La popolazione residente nel Mezzogiorno, secondo quanto scrive Repubblica, è meno istruita rispetto a quella nel Centro-Nord: poco più della metà degli adulti ha conseguito almeno il diploma di scuola secondaria superiore e nemmeno uno su sei ha raggiunto un titolo terziario (al Centro oltre i due terzi è almeno diplomato e quasi uno su quattro ha conseguito la laurea). Tuttavia la laurea risulta comunque premiale sotto il profilo dell’occupazione, anche al Sud, anzi, in proporzione, lo è anche di più: in particolare le donne residenti nel Mezzogiorno che raggiungono un titolo terziario aumentano considerevolmente la loro partecipazione al mercato del lavoro e riducono il divario con gli uomini e con le donne del Centro-Nord.

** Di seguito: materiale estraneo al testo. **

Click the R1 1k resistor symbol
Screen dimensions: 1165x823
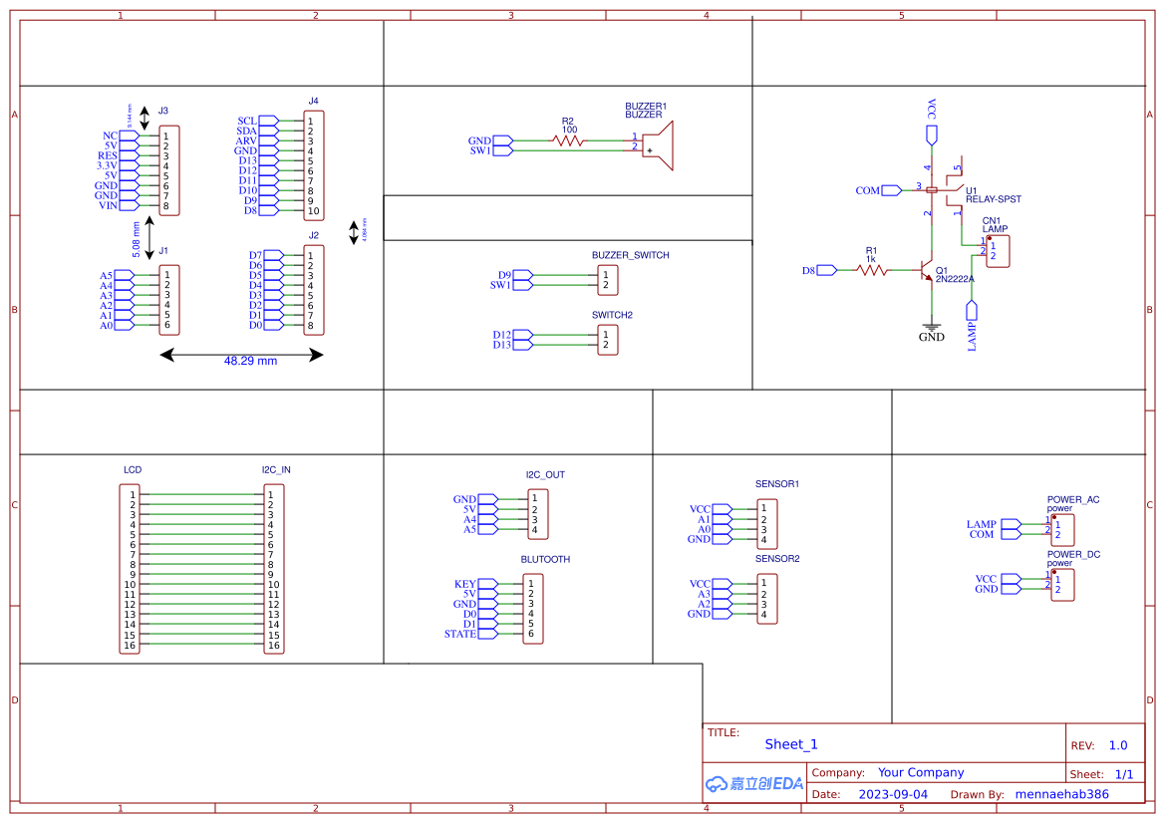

D’altra parte in Italia il rischio di emarginazione dal mercato del lavoro e dalla società è molto più elevato che nel resto della Ue: nonostante l’incidenza dei giovani di 15-29 anni non occupati e non in formazione cali di 1,2 punti rispetto al 2018 e raggiunga il 22,2%, si tratta pur sempre di due milioni di giovani. La quota di Neet – ‘Neither in employment nor in education and training’, giovani non più inseriti in un percorso scolastico/formativo e neppure impegnati in un’attività lavorativa – è la più elevata tra i Paesi dell’Unione, di circa 10 punti superiore al valore medio Ue28 (12,5%).
L’abbandono precoce del sistema di istruzione e formazione è di rilevante importanza anche a livello europeo, la quota di 18-24enni che possiede al più un titolo secondario inferiore ed è già fuori dal sistema di istruzione e formazione è uno degli indicatori della Strategia Europa2020; per il quale il benchmark europeo è stato fissato al 10%. Livello lontano da quello italiano: nel 2019, nonostante il valore in Italia scenda al 13,5% (per un totale di 561 mila giovani).